どちらもあまり、人前では、普段こうした様子は見せないのだが。
「まあまあ、意見を持つのは良い事です。しかも、今の状況においても、そうした持論を展開できること自体が、なかなか大したことです。」
「ほう・・・意図的に許されている。とか。そう、おっしゃいますか?」
「そうです。きっとね。」
「あなたが許しているのですか、お姉さま。それとも、やはり、・・・弘子かな。」
洋子は静かにほほ笑んだが、それには直接は答えなかった。
「ご質問に、お答えします。ここは、お父様をお助けしましょう。」
「なぜ?」
「私が思うに、もし皇帝陛下の今の行動に追随したら、まあ、それまでです。非難する人は誰もいないでしょう。でも、それまでです。そうではなく、我が社の明確で新鮮な意図を、はっきりと示すべきです。皇帝陛下、国王陛下、わが首相様、どちらも両立させるようにしなければ。きっと、多くの方は、まず批判するでしょうけれど、最終的には、それが正しいと認識されるでしょう。」
「独自性を示せ、と。」
「まあ、そうですね。あえてもっと言えば、わが社が動かすのです、世界をね。」
「まあ・・・お姉さまは、やはりけっこう、危ない方ですね。潰されますよ。妹に。」
「いや、姉上だから言えるのさ。下手したら、『背徳者』入りだ。」
昭夫が、わざとらしく突っ込んだ。
「まあ、そうですわね。昭夫さんの、おっしゃる通りだわね。でも、私は、経営者として申し上げているのであって、それは『意識の自由な領域』なのです。」
「おもしろい。お姉さま。それって、つまり、個人の考えるやり方によっては、統制された思考も、かなり制御可能ってことかな? それとも、お姉さまは自由かな。」
「おいおい。」
「まあ、そうらしいですわね。でも、私は、不感応者ではございません。」
洋子は昭夫を制しながら答えた。
「じゃあ、それは、もしかしたら、『経験』、からくるのかしら?」
明子はちょっと試しに聞いてみたのだ。
「ほほほ。

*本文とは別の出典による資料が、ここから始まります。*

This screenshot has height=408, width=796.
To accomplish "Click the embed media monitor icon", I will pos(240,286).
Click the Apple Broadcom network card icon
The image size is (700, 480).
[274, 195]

明子さんらしい。ほほほ。でも、ちゃんと回答しましたでしょう?」
「確かに。わかりました。では、その方向で考えましょう。」
「おいおい、ぼくは?」
「まあ、お兄様、なにか、ご異議があります?」
「・・・・・いや。ないよ。」
「じゃあ、結構ですね。」
明子は、もう立ち上がった。
しかし、こう付け加えたのだ。
「お姉さま、少しは表を見に行かいないと、お体に良くないですよ。」
「うん。わかってる。」
「そう・・・、じゃ、また。」
明子は立ち去り、昭夫はそれを、見送った。
「どうしたの、昭夫さん。」
「いや・・・ねぇ、姉さん。弘子は、やはり本当に『女王』なのか?」
洋子は、声には出さなかったが、小さくうなずいて見せた。
「そうか・・・。」
昭夫は、つぶやいて、明子の後をそそくさと追った。
尋ねている昭夫と、妹を追いかけた昭夫には、いくらか表情の齟齬があった。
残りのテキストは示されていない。